### [GOAL OF THE EXERCISE]
Among the lines of data below, reproduce only those from the one with "1176x1021 pixels. How" through the one with "You are a computer-use agent. Viewport: 1483px", exactly as they stand, both ends included.

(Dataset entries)
BEGIN

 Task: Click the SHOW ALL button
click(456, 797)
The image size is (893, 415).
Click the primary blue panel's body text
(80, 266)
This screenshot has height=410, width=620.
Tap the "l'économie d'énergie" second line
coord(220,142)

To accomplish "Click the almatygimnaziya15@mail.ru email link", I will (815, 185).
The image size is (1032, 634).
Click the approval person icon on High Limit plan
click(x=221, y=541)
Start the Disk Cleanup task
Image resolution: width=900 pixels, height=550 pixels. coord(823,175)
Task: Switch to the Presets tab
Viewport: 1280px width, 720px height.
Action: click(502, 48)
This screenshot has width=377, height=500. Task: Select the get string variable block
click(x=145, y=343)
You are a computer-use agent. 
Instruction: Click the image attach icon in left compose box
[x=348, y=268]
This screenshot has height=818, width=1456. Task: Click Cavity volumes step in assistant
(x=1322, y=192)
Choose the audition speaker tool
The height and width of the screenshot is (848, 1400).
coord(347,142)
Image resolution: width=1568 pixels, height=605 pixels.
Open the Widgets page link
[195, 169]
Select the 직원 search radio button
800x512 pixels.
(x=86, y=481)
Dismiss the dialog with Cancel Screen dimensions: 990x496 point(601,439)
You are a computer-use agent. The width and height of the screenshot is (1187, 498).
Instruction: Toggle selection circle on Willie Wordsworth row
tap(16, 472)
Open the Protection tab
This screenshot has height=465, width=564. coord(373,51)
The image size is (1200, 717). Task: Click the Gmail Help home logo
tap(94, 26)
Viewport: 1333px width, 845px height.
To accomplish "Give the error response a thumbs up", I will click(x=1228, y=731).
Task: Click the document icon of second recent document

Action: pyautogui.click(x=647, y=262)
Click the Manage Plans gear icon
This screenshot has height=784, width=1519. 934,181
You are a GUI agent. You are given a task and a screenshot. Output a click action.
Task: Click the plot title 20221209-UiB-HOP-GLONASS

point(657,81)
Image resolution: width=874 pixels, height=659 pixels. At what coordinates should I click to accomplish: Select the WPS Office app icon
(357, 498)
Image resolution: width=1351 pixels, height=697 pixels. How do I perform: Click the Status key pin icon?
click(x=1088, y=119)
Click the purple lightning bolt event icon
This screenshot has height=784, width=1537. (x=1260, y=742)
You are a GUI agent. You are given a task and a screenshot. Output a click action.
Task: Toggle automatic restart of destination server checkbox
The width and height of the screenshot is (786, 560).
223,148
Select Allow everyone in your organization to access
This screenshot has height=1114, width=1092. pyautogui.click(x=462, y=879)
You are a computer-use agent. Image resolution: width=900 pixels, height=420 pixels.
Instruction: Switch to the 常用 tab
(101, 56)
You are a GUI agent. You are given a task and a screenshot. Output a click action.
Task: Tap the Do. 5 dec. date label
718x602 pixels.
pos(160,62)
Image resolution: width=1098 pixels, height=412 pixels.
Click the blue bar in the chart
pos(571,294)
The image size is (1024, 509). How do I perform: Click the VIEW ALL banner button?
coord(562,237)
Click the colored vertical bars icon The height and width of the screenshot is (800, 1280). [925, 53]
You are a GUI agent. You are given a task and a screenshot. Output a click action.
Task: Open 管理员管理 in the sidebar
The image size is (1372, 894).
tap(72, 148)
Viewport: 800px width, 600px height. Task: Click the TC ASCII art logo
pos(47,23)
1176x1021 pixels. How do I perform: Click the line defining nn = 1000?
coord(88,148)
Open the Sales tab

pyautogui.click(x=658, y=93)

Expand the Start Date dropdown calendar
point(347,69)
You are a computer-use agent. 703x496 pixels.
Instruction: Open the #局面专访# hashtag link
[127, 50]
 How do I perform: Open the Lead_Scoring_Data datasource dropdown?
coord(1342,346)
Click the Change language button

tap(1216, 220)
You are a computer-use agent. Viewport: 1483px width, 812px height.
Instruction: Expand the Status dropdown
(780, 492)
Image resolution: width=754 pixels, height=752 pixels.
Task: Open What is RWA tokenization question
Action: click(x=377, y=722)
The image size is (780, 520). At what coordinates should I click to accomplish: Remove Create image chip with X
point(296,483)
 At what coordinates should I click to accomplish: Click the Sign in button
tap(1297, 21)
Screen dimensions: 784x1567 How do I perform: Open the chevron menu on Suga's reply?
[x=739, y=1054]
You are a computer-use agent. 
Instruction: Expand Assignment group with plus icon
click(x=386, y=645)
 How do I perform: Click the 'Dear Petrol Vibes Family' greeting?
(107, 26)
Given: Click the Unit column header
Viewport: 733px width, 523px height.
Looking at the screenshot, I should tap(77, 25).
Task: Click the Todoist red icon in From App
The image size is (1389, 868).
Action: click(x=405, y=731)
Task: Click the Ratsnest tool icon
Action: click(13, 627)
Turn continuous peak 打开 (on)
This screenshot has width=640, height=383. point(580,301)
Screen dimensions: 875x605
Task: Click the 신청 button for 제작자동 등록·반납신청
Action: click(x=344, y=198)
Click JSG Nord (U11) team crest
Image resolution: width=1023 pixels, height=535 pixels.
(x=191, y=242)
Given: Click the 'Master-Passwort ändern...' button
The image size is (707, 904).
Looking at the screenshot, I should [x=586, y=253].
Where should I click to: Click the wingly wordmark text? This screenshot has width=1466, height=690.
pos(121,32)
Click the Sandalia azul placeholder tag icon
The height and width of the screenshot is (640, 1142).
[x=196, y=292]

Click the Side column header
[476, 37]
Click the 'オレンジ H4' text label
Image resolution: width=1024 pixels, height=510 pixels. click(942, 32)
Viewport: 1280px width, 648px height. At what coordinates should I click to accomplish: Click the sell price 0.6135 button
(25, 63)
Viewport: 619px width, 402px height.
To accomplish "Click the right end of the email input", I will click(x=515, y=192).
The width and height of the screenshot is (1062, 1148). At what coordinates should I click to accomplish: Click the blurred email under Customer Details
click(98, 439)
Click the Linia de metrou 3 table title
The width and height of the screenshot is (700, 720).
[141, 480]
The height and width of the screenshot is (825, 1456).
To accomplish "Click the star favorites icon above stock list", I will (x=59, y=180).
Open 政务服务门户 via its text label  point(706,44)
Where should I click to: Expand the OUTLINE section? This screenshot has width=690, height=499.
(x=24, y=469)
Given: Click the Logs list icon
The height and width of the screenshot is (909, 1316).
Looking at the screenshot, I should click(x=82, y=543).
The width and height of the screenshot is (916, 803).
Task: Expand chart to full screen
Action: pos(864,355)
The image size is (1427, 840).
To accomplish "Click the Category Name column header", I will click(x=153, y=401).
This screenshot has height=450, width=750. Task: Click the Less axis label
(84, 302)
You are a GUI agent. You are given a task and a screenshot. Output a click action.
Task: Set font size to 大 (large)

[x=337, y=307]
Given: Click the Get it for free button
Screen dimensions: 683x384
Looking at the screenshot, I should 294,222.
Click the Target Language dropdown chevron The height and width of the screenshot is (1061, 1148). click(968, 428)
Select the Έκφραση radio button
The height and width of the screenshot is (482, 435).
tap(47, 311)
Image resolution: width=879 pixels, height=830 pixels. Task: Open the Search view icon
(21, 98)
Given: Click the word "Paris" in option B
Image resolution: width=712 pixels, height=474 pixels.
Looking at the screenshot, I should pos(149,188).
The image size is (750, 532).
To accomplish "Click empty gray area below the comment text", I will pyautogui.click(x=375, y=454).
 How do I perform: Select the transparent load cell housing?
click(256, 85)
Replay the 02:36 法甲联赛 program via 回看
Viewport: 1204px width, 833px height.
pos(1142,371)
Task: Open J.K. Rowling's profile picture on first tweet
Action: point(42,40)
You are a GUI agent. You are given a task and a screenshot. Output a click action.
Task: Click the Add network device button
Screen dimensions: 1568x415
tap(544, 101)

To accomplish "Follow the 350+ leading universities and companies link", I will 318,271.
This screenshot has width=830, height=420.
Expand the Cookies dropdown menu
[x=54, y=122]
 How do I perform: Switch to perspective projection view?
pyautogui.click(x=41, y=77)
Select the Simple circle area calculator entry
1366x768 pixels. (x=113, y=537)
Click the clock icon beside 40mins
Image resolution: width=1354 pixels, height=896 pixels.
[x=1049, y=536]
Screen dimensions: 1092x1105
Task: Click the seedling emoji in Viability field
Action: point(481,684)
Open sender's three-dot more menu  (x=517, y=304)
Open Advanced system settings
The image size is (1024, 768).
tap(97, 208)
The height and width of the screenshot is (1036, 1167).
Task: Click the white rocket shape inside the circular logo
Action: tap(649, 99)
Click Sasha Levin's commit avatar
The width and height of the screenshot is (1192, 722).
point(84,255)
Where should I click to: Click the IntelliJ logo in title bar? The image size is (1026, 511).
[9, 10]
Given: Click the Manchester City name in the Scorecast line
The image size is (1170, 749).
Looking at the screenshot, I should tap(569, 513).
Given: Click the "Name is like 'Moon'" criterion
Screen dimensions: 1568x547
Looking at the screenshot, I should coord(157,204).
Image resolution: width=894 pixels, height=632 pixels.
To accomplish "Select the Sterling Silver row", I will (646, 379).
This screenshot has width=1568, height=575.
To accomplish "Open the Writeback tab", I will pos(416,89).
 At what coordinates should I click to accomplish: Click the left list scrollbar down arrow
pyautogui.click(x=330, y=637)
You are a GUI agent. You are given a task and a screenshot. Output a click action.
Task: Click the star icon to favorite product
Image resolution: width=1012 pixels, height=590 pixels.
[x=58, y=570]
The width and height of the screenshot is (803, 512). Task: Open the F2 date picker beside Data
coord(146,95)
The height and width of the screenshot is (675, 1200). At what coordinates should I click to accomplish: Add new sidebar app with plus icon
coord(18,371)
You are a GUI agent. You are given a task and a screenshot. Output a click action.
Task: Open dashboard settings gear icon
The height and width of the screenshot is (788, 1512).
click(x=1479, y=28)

END

### [EXERCISE ANSWER]
1176x1021 pixels. How do I perform: Click the line defining nn = 1000?
coord(88,148)
Open the Sales tab

pyautogui.click(x=658, y=93)

Expand the Start Date dropdown calendar
point(347,69)
You are a computer-use agent. 703x496 pixels.
Instruction: Open the #局面专访# hashtag link
[127, 50]
 How do I perform: Open the Lead_Scoring_Data datasource dropdown?
coord(1342,346)
Click the Change language button

tap(1216, 220)
You are a computer-use agent. Viewport: 1483px width, 812px height.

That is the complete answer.